• **TEXTABSCHNITT**
══════
SCHMERZERKEN­NUNG

Beobachtung

Als Grundvoraussetzung einer Schmerztherapie müssen Schmerzen erkannt, ernstgenommen und richtig charakterisiert werden. Die Krankenbeobachtung ist hier von großer Bedeutung.

Schmerzwahrnehmung stellt immer ein subjektives Empfinden dar. Die Äußerung von Schmerzen muss als solche immer ernstgenommen werden, auch wenn diese objektiv zunächst nicht nachvollziehbar erscheint, (z.B., weil der Betroffene bereits Schmerzmittel erhalten hat). Es gilt also dem Betroffenen seinen Schmerz nicht abzusprechen, sondern den Schmerz als solchen anzuerkennen und entsprechend zu behandeln:

„Schmerz ist, wenn der Mensch sagt, dass er Schmerzen hat“.

Die Schmerzmedikation selbst wird zwar von Ärzten bzw. von MitarbeiterInnen der Spezialisierten Ambulanten Palliativen Versorgung (SAPV) oder vom Hausarzt verordnet und angesetzt, aber diese sind darauf angewiesen, dass der Schmerz in seiner Qualität und Intensität erkannt wird, um ihn ausreichend behandeln zu können. In einer palliativen Versorgung im Pflegeheim sind die Pflegenden unter Umständen das „Sprachrohr“ für ihre Bewohner und müssen ihre Einschätzung weitergeben, damit entsprechend gehandelt werden kann.

Es gibt mehrere Möglichkeiten den Schmerz subjektiv zu beurteilen und teilweise ist dies auch davon abhängig, ob sich der Betroffene äußern kann. Sofern es dem Betroffenen möglich ist zu antworten, sollte der Schmerz folgendermaßen erfragt werden:

 

  • Lokalisation: Wo tritt der Schmerz auf?
  • Qualität: Um welche Art Schmerz handelt es sich? – stechend, brennend, ziehend, bohrend, dumpf
  • Häufigkeit: Wie oft tritt der Schmerz auf? Tritt er nur bei bestimmten Tätigkeiten oder Bewegungen auf? Ist er andauernd, mehrmals pro Tag, besonders nachts oder tagsüber spürbar?
  • Dauer: Wie lange bestehen die Schmerzen? – Stunden, Tage, Wochen, Monate
  • Intensität: Wie stark ist der Schmerz?

 

Zur Schmerzeinschätzung gibt es verschiedene Assessment-Instrumente, welche die Erhebung unterstützen können, wie z.B. die Numerische Rating-Skala (NRS), die Gesichter-Skala mit Smileys, die ECPA (Schmerzerfassung bei alten Menschen mit stark eingeschränkter Kommunikation) oder auch die BESD (Schmerzerfassung bei Menschen mit Demenz).
══════
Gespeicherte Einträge
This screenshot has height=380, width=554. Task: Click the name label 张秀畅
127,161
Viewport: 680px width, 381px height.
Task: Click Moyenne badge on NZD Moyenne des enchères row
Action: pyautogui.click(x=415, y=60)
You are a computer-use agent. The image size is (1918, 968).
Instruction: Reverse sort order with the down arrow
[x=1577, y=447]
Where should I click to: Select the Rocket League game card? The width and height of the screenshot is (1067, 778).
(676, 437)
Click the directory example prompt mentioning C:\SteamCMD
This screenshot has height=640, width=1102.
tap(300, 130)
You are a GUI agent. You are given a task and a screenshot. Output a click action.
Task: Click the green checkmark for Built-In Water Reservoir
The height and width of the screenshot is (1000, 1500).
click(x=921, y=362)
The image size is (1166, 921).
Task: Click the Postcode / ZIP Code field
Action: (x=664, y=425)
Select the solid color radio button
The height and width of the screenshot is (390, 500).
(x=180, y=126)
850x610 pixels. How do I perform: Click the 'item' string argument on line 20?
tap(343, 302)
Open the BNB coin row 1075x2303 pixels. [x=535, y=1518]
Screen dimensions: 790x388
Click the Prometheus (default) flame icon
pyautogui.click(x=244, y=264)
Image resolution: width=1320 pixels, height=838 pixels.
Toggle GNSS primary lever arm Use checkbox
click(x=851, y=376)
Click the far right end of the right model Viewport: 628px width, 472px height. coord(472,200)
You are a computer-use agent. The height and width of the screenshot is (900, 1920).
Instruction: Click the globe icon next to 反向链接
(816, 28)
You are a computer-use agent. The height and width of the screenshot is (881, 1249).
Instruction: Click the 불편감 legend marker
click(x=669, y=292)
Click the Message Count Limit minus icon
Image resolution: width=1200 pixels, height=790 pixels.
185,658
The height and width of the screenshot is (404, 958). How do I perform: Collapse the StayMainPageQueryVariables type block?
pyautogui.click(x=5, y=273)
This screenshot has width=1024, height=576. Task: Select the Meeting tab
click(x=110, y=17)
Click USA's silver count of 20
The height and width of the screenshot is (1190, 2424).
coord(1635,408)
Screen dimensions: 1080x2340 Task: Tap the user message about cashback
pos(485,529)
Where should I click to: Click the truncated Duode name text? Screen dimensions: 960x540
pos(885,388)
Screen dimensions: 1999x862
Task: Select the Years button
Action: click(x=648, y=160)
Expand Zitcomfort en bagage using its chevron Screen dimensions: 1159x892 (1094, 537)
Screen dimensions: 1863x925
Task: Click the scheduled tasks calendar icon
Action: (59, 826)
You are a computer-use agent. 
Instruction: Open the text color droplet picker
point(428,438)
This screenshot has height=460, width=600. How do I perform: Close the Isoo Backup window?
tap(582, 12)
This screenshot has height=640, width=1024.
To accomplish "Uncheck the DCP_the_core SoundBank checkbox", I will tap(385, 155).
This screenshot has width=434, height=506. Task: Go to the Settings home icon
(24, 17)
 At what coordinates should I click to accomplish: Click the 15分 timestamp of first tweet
══════
• **AUFGABEN**
a) Fasse den Text zur Schmerzerkennung in zwei Sätzen zusammen.
b) Führe den Text zur Schmerzerkennung im Anschluss an seinen letzten Satz weiter.

• **ERWARTETE ANTWORTEN**
a) Als Voraussetzung einer Schmerztherapie müssen Schmerzen erkannt, ernstgenommen und richtig charakterisiert werden, wobei jede Schmerzäußerung als subjektives Empfinden anzuerkennen ist. Die verordnenden Ärzte sind darauf angewiesen, dass Qualität und Intensität des Schmerzes erkannt werden; dazu werden, sofern der Betroffene antworten kann, Lokalisation, Qualität, Häufigkeit, Dauer und Intensität erfragt, unterstützt durch Assessment-Instrumente wie NRS, Gesichter-Skala, ECPA oder BESD.

b)
Die numerische Rating-Skala kategorisiert den Schmerz als Zahlenwert zwischen 0 (kein Schmerz) und 10 (stärkster vorstellbarer Schmerz). Dieser Wert ist vom Patienten zu erfragen. Als Alternative, vor allem bei Kindern, steht die 5-stufige Analogskala nach Pothmann zur Verfügung, die auch als Smiley-Skala bezeichnet wird.

Es gibt Situationen, in denen sich der Betroffene nicht selbst verbal zu seinen Schmerzen äußern kann, z.B. wegen geistigen oder kognitiven Einschränkungen, einer weit fortgeschrittenen Erkrankung, etc. Hier gilt es sorgfältig zu beobachten und diese Beobachtungen miteinander zu kombinieren.

Neben Lauten wie Stöhnen, Brummen, Schreien oder Seufzen gibt es auch verschiedene nonverbale Zeichen, die auf Schmerzen hindeuten können. Ein starrer Blick, zusammengekniffene Augen, ein verzerrtes Gesicht, Tränen, abwehrendes Verhalten oder das Aufeinanderpressen der Zähne können Ausdruck von Schmerzen sein.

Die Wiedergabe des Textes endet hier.